Se fugó. Durante horas vagó por el centro. No sabía a dónde ir pero no quería volver al internado. Llegó hasta el río Mapocho y bajó. Desde una casucha de cartón, un grupo de chicos le hizo señas. Se acercó y conversaron, con simpatía pero conservando la distancia, estudiándose como mini boxeadores, y terminó regalándoles su chaqueta. Con ella compraron pan, queso y carbón. Pasó la tarde con ellos, rodeado de basura y quiltros pulgosos. Y lo pasó bien. Mucho mejor que en el internado donde los curas abusaban de él, y más a gusto incluso que con su madre, aficionada al deporte de romper palos de escoba en su cabeza. Quiso quedarse, ser uno más del grupo, pero había un precio: si te querís quedar, le dijeron, tenís que robar.
No es la historia de Cisarro, el pequeño que se robó la atención esta semana. Ochenta años antes, Alfredo Gómez Morel se convertía en aprendiz de ladrón. Era un niño y había sufrido muchos golpes: abandonado por su mamá, fue a dar a un orfelinato donde conoció el lado B de las manos de monja: las religiosas trataron de santiguarlo a punta de bofetadas. Se escapó y por un tiempo vivió con su madre, quien cultivaba una singular forma de ternura: "Por ti, huacho inmundo, soy una desgraciada. Cada vez que te miro, veo al canalla de tu padre".
Internado nuevamente, sufrió con dos sacerdotes de moral torcida. Se fugó para huir de ellos. Así llegó al Mapocho, al que volvería con mayor frecuencia. "Cada vez que bajaba al río llevaba conmigo cuantas cosas podía robar a mis compañeros de colegio: ropa, dinero, zapatos, cubiertos incluso. Creo que no robaba cosas ni objetos. Robaba amor, robaba efectos personales de los estudiantes para poder comprar el rudo cariño de los pelusas".

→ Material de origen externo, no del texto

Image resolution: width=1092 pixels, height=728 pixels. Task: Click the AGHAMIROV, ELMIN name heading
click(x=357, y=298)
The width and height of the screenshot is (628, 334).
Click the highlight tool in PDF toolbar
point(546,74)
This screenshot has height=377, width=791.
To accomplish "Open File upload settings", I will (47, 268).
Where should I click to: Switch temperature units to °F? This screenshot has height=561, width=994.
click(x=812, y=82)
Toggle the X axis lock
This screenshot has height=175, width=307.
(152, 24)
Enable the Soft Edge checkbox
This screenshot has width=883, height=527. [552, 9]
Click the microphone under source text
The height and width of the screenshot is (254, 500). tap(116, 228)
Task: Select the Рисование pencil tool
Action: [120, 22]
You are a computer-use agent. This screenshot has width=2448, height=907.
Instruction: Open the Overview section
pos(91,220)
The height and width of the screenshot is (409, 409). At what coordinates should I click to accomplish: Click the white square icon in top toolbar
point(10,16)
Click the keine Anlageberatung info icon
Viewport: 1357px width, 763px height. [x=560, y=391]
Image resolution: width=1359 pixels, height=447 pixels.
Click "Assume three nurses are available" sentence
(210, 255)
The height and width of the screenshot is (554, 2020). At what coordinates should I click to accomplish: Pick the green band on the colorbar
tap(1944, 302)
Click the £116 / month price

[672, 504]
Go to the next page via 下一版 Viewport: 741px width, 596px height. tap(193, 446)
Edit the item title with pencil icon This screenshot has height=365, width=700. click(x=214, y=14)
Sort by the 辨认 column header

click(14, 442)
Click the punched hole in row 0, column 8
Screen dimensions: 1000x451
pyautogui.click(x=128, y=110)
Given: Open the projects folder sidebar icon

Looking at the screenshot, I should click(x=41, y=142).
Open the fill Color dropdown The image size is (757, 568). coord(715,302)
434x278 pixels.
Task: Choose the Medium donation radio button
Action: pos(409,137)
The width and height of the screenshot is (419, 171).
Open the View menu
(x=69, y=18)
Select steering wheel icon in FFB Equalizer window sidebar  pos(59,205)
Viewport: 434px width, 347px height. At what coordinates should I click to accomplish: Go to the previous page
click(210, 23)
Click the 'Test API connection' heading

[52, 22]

Detenido más de 280 veces, Gómez Morel es un antepasado literario de Cisarro. Relató su historia en El río (1962), novela que puede leerse como una postal de época, como una pieza clave de la narrativa de autores "choros" (Luis Cornejo, Armando Méndez Carrasco) y como uno de los títulos que integra la antología universal de niños delincuentes. Un equivalente sudaca -salvando las distancias- del Diario de un ladrón, de Jean Genet.
Desde entonces ha corrido mucha agua: los pelusas se trasladaron a las poblaciones, formaron pandillas y se armaron como pistoleros. En las últimas semanas el tema saltó al primer plano y tomó por sorpresa a todos. Pero la literatura, acaso la más atrevida o la más terrible -no la novelita de peluquería, naturalmente-, se estaba haciendo cargo de él en todo el continente.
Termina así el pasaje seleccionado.